Kreator / Obituary / Midnight / Horrendous

The Opera House, Toronto ON, April 11

Photo: Sarah Kitteringham

BY Sarah KitteringhamPublished Apr 12, 2017

7
An exceptionally well-curated bill for a large metal tour is rare, so it goes without saying that when Decibel Magazine's annual bonanza comes to town, you get your ass to the gig.

Horrendous kicked off the evening exactly on time, to an already massive crowd, at 7 p.m. Their dissonant death metal was intricately composed, evoking bands like Atheist, Gorguts and Cynic. The band are definitely growing more progressive courtesy of their rapidly expanding discography, and while older albums conjured up cavernous visions of Swedish death, their newer offerings are becoming more off-kilter. They appropriately played a set heavy on tracks from their latest offering, 2015's Anareta, while smiling a whole hell of a lot. The guys are having the time of their lives on this massive tour, and it shows.
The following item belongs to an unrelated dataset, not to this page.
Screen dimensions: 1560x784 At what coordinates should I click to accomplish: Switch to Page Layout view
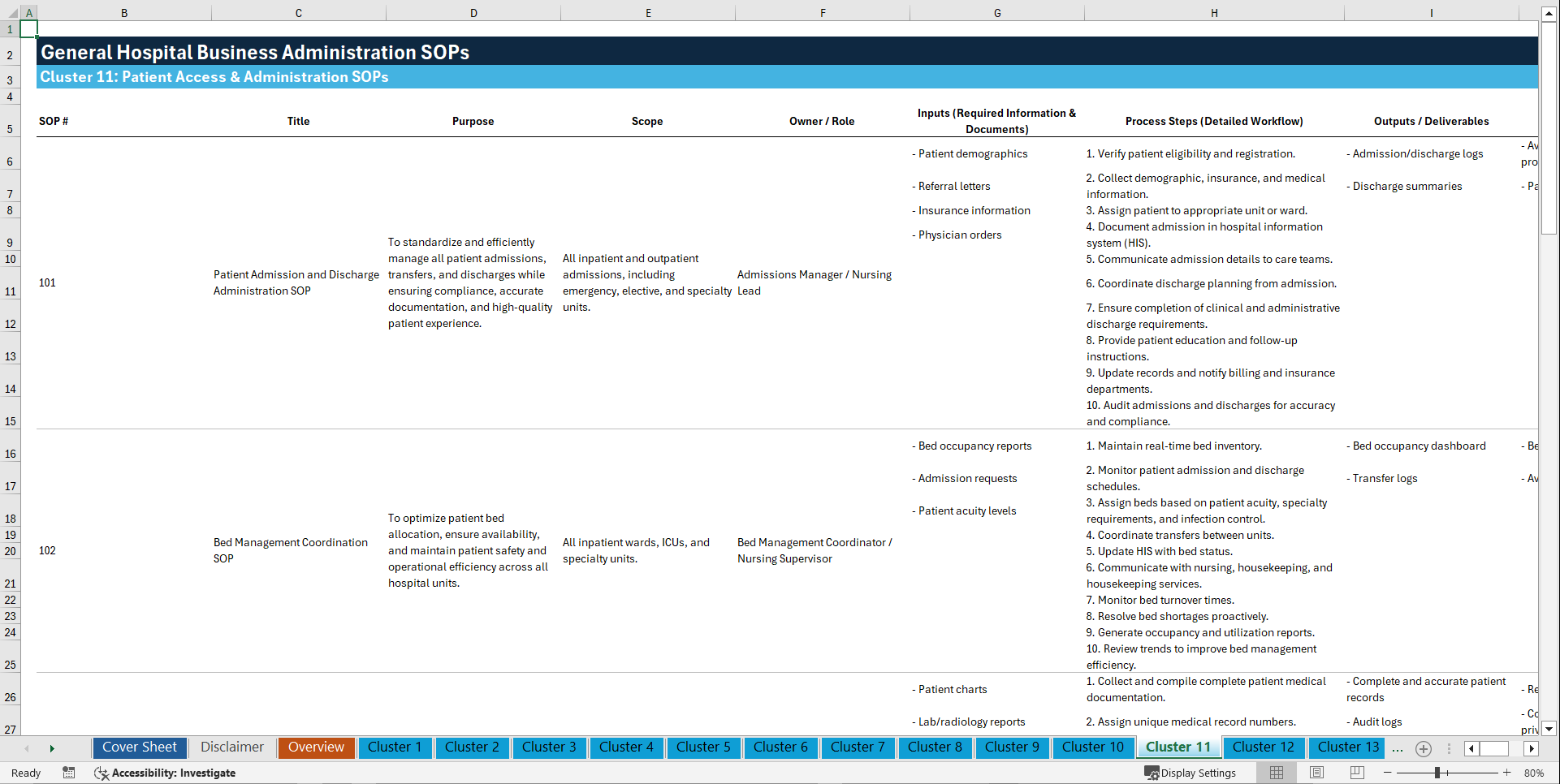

Midnight was up next. Their sing-along punk/black/thrash hybrid with a huge hard-on for Motörhead is a joy to behold, but the band were ill-suited to a massive stage with a barricade separating them from the audience; they belong in a basement venue where attendees are obliterated drunk and the stage is two feet off the ground, where Athenar is kicking photographers and fans alike for the mere act of getting too close. Seeing them smash a throwaway guitar they'd sourced on Facebook before jumping into a set was technically "good," but the atmosphere was lacking in the belligerent foolishness that typically buoys them.

Reliable death metal icons Obituary played a set featuring material from their new self-titled offering alongside a peppering of classics. John Tardy and company were technically and physically proficient; there were few surprises in their tight delivery of meat-and-potatoes death metal. Of course, the crowd erupted when Tardy announced that their last song was "the title track off our first record!" 1989's Slowly We Rot is a classic, and the song was exactly what the audience wanted to hear.

Headliners Kreator took the stage to an unnecessarily bright light show and ample banners; soon, though, the air was thick with fog, and faces became difficult to discern through the lights. Quickly jumping into their set, the Teutonic thrashers were slick and stylish, flashy and lacking in filth. The proudly anti-Fascist thrashers delivered, though some in the crowd yearned for the crusty carnage of the Noise years. That said, the band have been soldiering on for over 30 years, and still irrefutably deliver.
 
With the temperature in the ballroom reaching critical heights, the exhausted, sweaty and drunk crowd poured into the streets, satiated by an excellent evening of heavy metal.